Ляля растерялась. Может быть, и к лучшему, что главврач сделала за нее самое сложное. Но… но какое право они имеют?! Зачем? Ляля только теперь почувствовала, как она устала, и тяжело опустилась на диван. Алла Николаевна молча села рядом, и несколько минут прошло в тишине: никто не решался начать разговор.
— Мам, а где папа? — начала наконец Ляля.
— Дома. Он узнал, что ты в больнице, и ему стало плохо с сердцем. Не бойся, доктор сказал, все пройдет. Но я еле уговорила его остаться.
Ляля затаила дыхание.
— Получается, он ничего не знает?
— Нет.
— Мама… мамочка… Я хочу тебя попросить. Ты папе ничего не говори. Его это убьет. Пусть все останется нашей тайной.
— А как же суд? До папы все равно дойдет.
— Суда не будет, — отрезала Ляля.
— Что ты говоришь, дочка? Мы обязательно посадим этих извергов. — Алла Николаевна даже выпрямилась в кресле. — Разве можно такое оставлять безнаказанным?

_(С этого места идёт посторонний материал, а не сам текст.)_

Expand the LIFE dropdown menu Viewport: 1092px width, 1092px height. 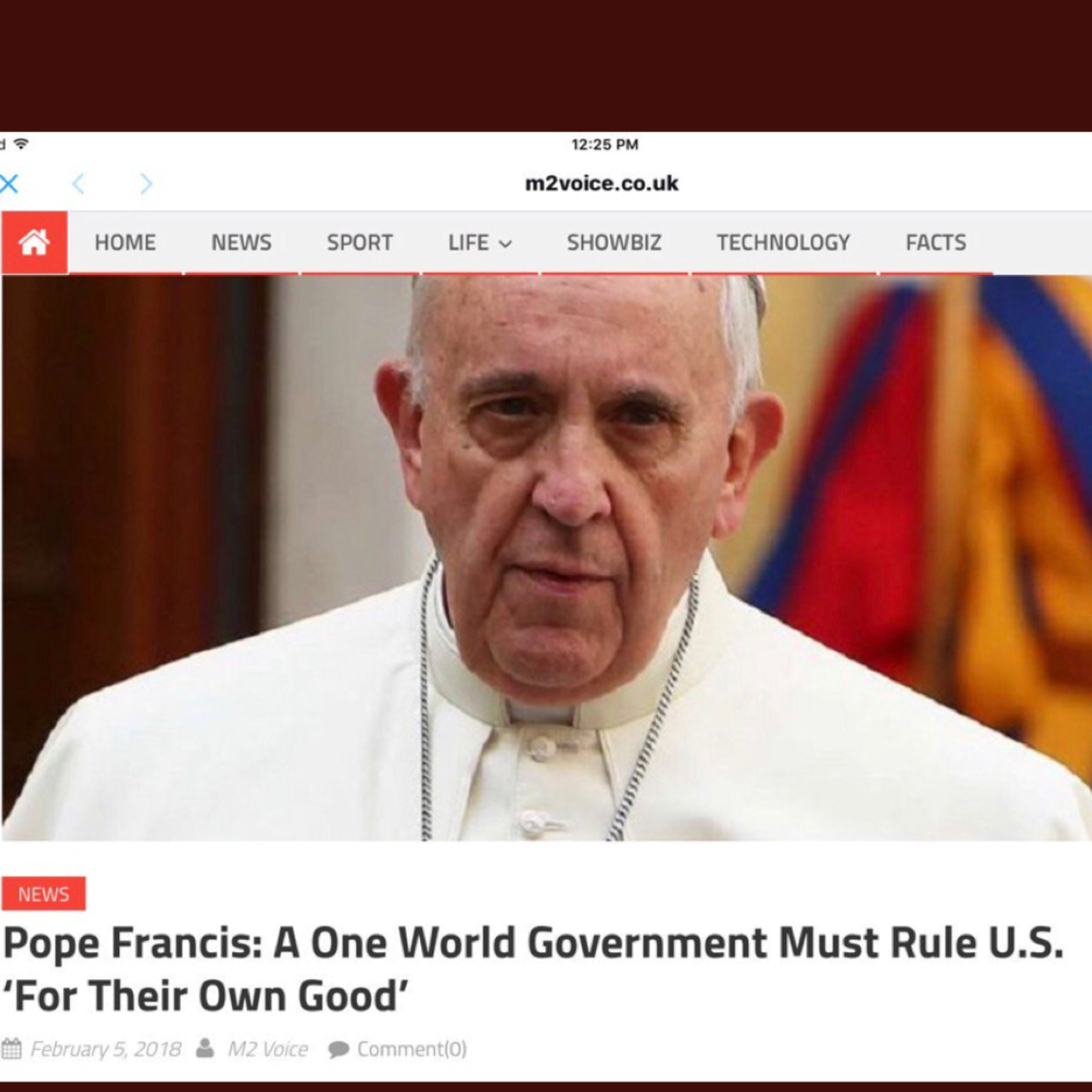(x=480, y=242)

— Мама, мне решать. Суда не будет, — повторила Ляля чуть жестче. — Я больше не хочу унижений.
И тут, не в силах выдержать напряжение, девушка разрыдалась. Она не могла остановиться. Плакала от унижения, от невозможности хоть что-то исправить, от необходимости врать отцу — и не только отцу, ей эту тайну теперь от всех скрывать до конца своих дней. А больше всего от того, что понимала — той, прежней, всегда счастливой Ляли уже не существует. Ее убили в тот вечер, в спальне Сявы.
Мама обняла дочку и прижала ее к себе.
— Все будет хорошо, доченька… — Она повторяла эти слова снова и снова, пока дочь не начала успокаиваться. А когда всхлипы стихли, Алла Николаевна продолжила: — Еще есть время все хорошенько обдумать, а сейчас надо пройти врачей. Я привезла вещи, можешь переодеться. Доктор сказала, с тобой ничего страшного, выпишут через несколько дней. Папа ничего не узнает, обещаю.